Se sentó bajo un árbol de hojas plateadas, silbando una canción que jamás había escuchado, pero que en aquel momento espontáneamente llegó a su imaginación. Así se estuvo por horas, mientras la sombra se alargaba y se encogía con el correr del tiempo, pero jamás lo abandonaba. Cuando ésta amenazaba con prolongarse más a la derecha, él halaba con fuerza y le hacía cubrir hasta la punta de su tenis monocromático.

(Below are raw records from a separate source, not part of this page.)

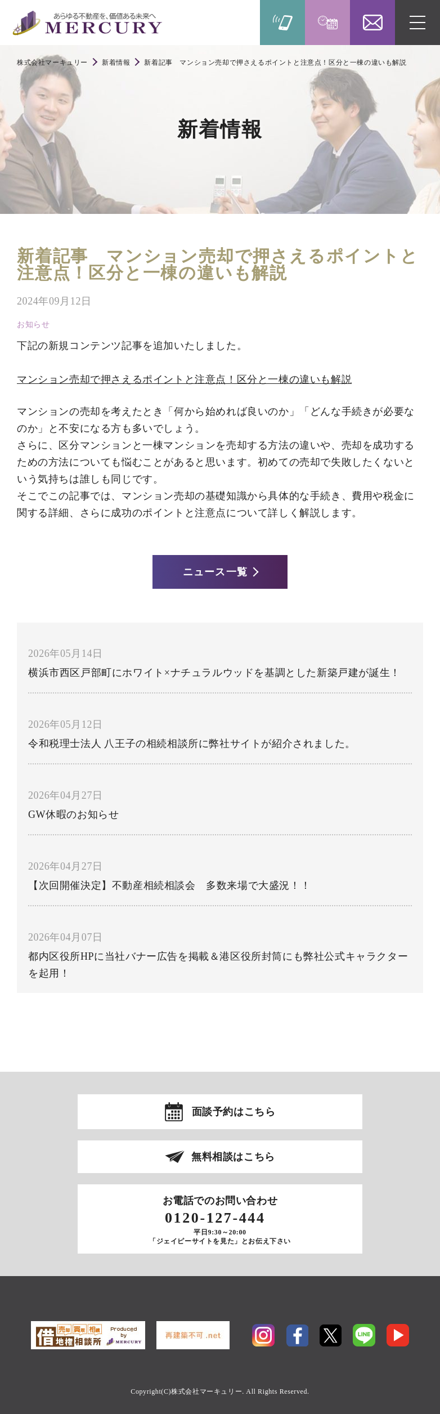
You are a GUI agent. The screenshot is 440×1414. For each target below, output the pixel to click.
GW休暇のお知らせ (73, 814)
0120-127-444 (215, 1218)
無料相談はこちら (233, 1156)
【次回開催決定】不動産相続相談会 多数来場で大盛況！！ (169, 885)
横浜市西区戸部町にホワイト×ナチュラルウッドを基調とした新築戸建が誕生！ (214, 672)
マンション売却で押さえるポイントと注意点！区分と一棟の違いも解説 (184, 379)
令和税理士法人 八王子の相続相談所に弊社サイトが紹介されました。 (192, 743)
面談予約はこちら (234, 1111)
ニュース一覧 (215, 572)
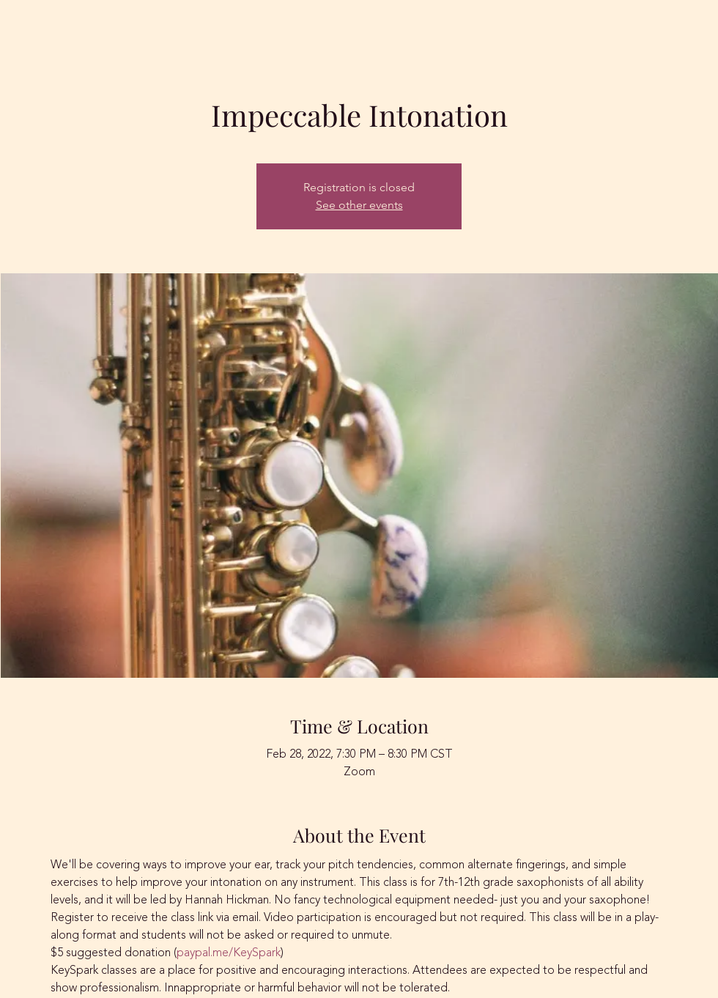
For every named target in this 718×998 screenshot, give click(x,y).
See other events (359, 205)
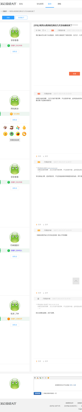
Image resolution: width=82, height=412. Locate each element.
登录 (71, 385)
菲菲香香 (15, 40)
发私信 (14, 51)
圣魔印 (5, 11)
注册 (74, 385)
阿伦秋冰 (15, 109)
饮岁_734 (15, 314)
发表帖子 (21, 17)
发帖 (59, 4)
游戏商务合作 (69, 403)
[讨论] (36, 25)
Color (38, 378)
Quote (43, 378)
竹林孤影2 (14, 245)
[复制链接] (75, 25)
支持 (39, 156)
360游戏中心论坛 (12, 4)
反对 (46, 156)
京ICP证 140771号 (55, 406)
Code (46, 378)
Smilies (48, 378)
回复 (8, 17)
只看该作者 (61, 30)
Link (40, 378)
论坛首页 (40, 4)
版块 (49, 4)
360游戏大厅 (10, 404)
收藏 (74, 74)
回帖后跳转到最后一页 (49, 393)
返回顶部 (76, 281)
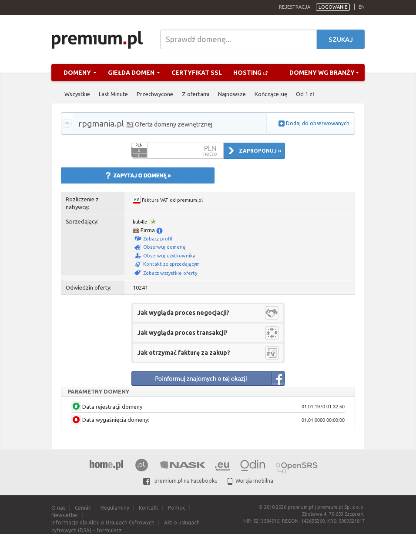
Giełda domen (134, 72)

Escuchó el dulce canto de las aves, pero las hizo callar, interferían con la melodía que él interpretaba. Jamás había estudiado música, ni siquiera silbaba con un ritmo establecido, simplemente seguía silbando y la melodía le parecía bella. Después el silbido atrajo a una pequeña hada, con falditas color paja y zapatillas color café; danzaba y bailaba al compás de las torpes notas que él interpretaba. Él guardó silencio, pero el hada no se marchó, sino que se acercó a él y le besó en la mejilla, invitándolo a que continuara con su interpretación. Así silbó por días enteros, mientras la pequeña hada danzaba para él. El mundo jamás había visto un hada, ni siquiera él había compartido con el mundo su árbol de hojas plateadas. Para él, el mundo era un lugar que había perdido lo magnifico, hace tiempo que había dejado de sorprenderle, pues todo aquello que él miraba ya había sido visto antes.

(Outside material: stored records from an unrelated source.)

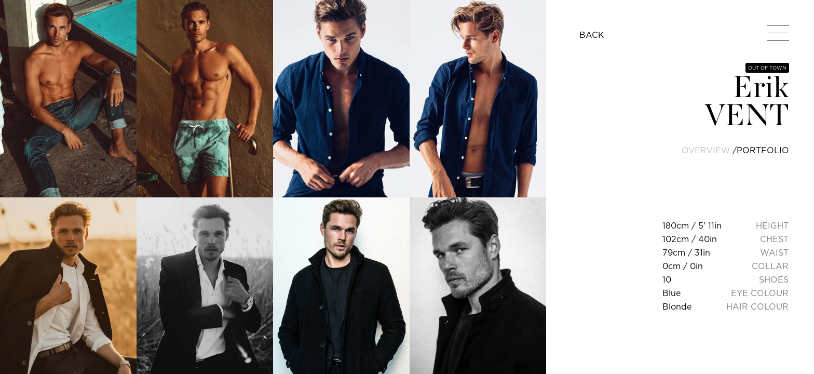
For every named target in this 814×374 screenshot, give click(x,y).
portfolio (763, 150)
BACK (591, 35)
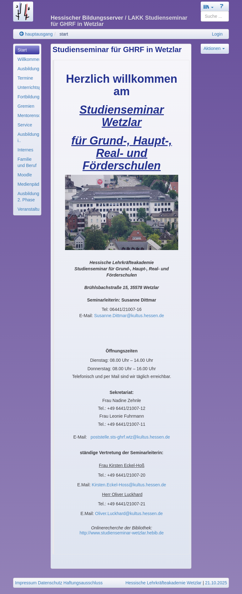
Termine (25, 78)
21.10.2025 (216, 582)
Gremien (26, 106)
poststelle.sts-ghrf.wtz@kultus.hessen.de (130, 436)
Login (217, 34)
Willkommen (28, 59)
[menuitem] (27, 50)
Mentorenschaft (28, 115)
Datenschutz (50, 582)
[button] (208, 7)
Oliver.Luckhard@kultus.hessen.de (129, 513)
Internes (25, 149)
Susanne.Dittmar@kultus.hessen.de (129, 315)
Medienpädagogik (28, 184)
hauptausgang (36, 34)
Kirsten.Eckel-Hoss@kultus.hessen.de (129, 484)
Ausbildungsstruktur (28, 68)
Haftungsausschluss (83, 582)
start (63, 34)
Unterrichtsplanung (28, 87)
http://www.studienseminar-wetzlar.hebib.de (121, 532)
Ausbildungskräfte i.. (28, 137)
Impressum (26, 582)
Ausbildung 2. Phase (28, 196)
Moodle (25, 174)
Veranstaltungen (28, 209)
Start (22, 49)
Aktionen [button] (214, 48)
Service (25, 124)
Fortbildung (28, 96)
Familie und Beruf (27, 162)
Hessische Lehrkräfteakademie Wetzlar (163, 582)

En algunos momentos sentía que el hambre lo vencía, pero el hada salía volando a toda velocidad y le traía en sus pequeñas manos escarabajos de diversas tonalidades de azul; jamás le había gustado el azul, pero igual aceptó comérselos. El sabor le desagradó un poco y los apartó enseguida, pero entonces el hada salió volando de nuevo y entre sus manitas trajo un tarrito de miel, con ella untó los escarabajos y se los dio a comer; esta vez el sabor había mejorado mucho. Entonces él siguió emitiendo notas torpes.

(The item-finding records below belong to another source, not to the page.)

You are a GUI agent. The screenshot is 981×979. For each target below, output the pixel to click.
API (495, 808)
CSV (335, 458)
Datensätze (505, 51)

Un buen día decidió ponerse de pie e irse con su hada al lugar donde no había árboles con hojas plateadas, simplemente de los comunes. Cuando estaba a punto de llegar a su casa, otro hombre pasó silbando y la pequeña hada bailó para él, quizá sería porque aquel hombre silbaba mejores notas o la melodía resultaba ser más pegajosa. El hombre aquel miró con interés el baile del hada y quedó maravillado, después besó a la pequeña hada de falditas color paja y zapatos cafés. Cuando el hada quiso regresar con aquel que había venido, encontró la puerta cerrada y no encontró en aquella casa hecha de troncos un hueco por donde entrar.

Semanas después él salió, y encontró a la pequeña hada ya sin luz y con numerosos besos pintados en su pequeño rostro; su faldita color paja estaba toda rasgada, y por si fuera poco, había perdido una zapatilla. Entonces él dejó de prestarle atención y siguió caminando. El hada intentó seguirlo, pero él la rechazó una y otra vez. Llegó hasta el árbol de hojas plateadas y se sentó bajo la sombra. De uno de sus bolsillos sacó una pequeña grabadora, también unos audífonos, y se puso a escuchar aquellas torpes notas que había grabado. Escuchó aquello por horas, halando la sombra que amenazaba con alejarse. Después de un rato se quedó dormido. Sin los silbidos no llegaron más hadas, pequeños seres que habían dejado de ser interesantes al mostrarse al mundo.